# EXERCISE
Go through the records and copy out every line that contains the word "width".

# PROVIDED ENTRIES
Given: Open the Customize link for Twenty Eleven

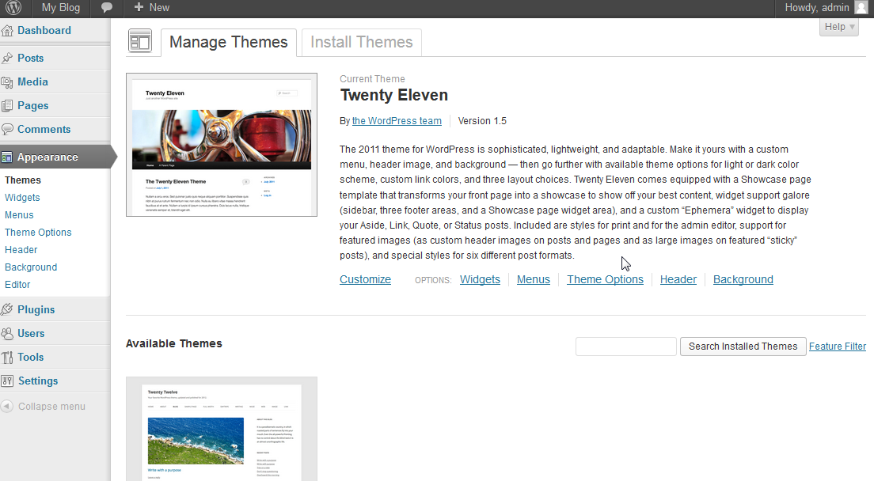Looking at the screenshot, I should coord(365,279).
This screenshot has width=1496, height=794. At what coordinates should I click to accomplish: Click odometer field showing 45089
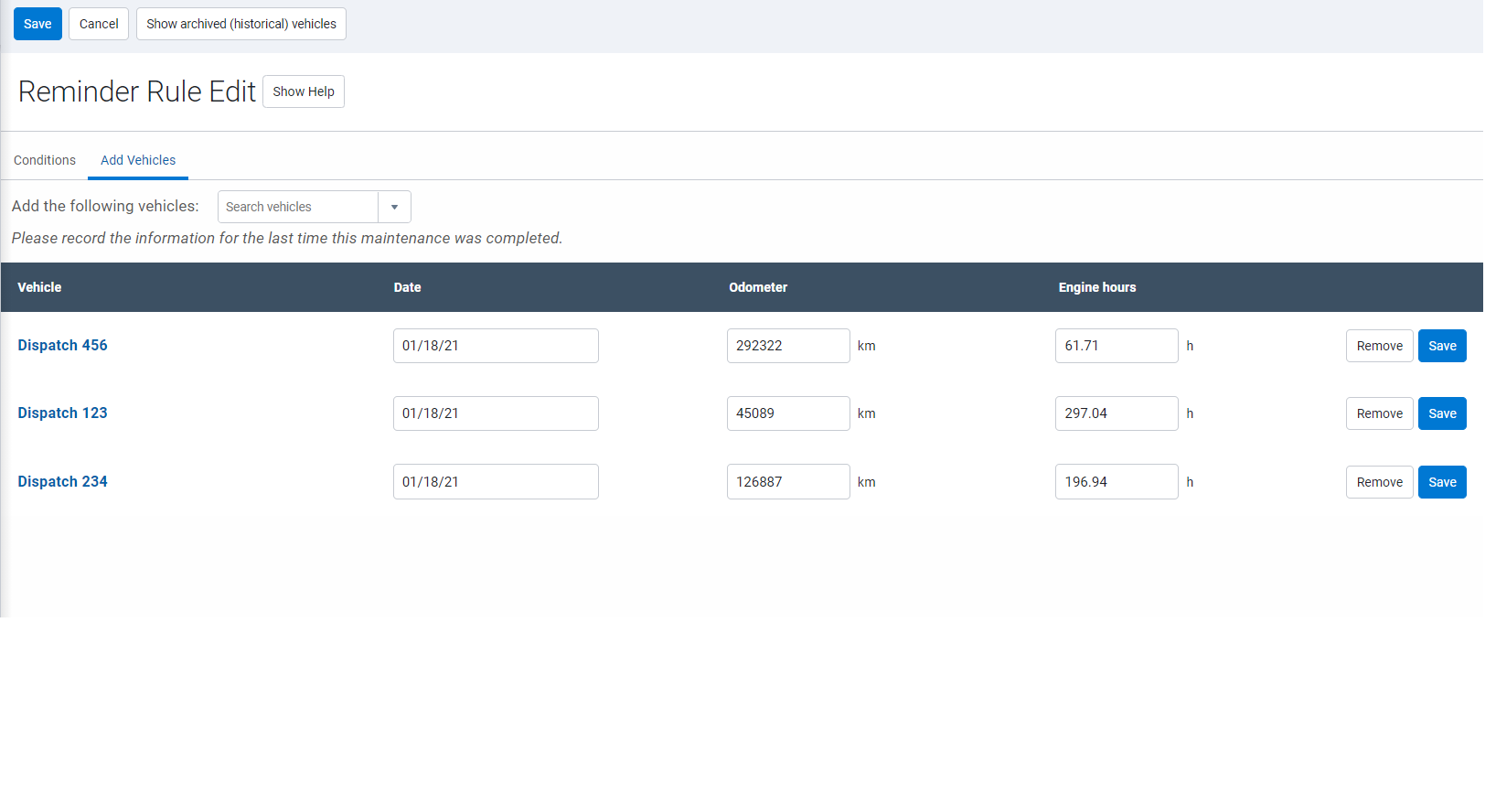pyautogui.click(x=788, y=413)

--

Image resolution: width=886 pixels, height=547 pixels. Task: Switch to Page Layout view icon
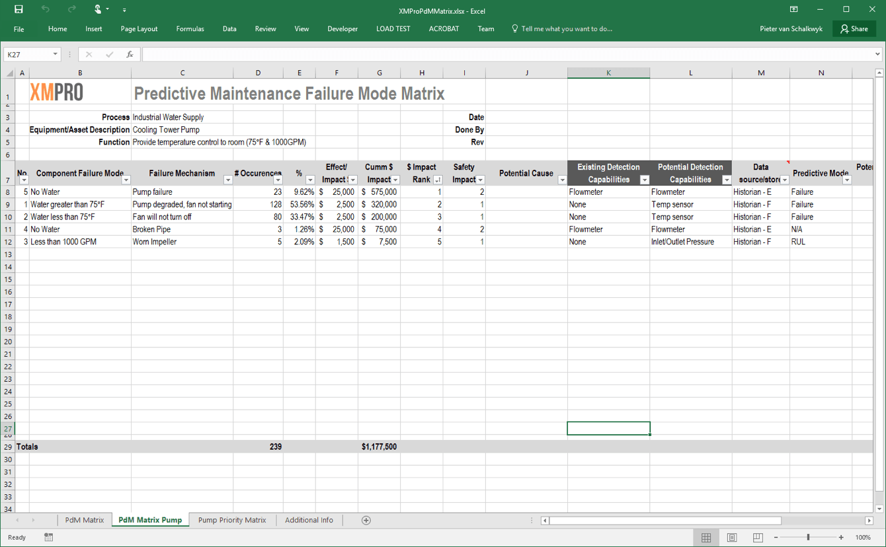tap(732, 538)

# TASK RESULT
This screenshot has width=1496, height=794. At what coordinates should I click to accomplish: Click odometer field showing 45089
Image resolution: width=886 pixels, height=547 pixels. Task: Switch to Page Layout view icon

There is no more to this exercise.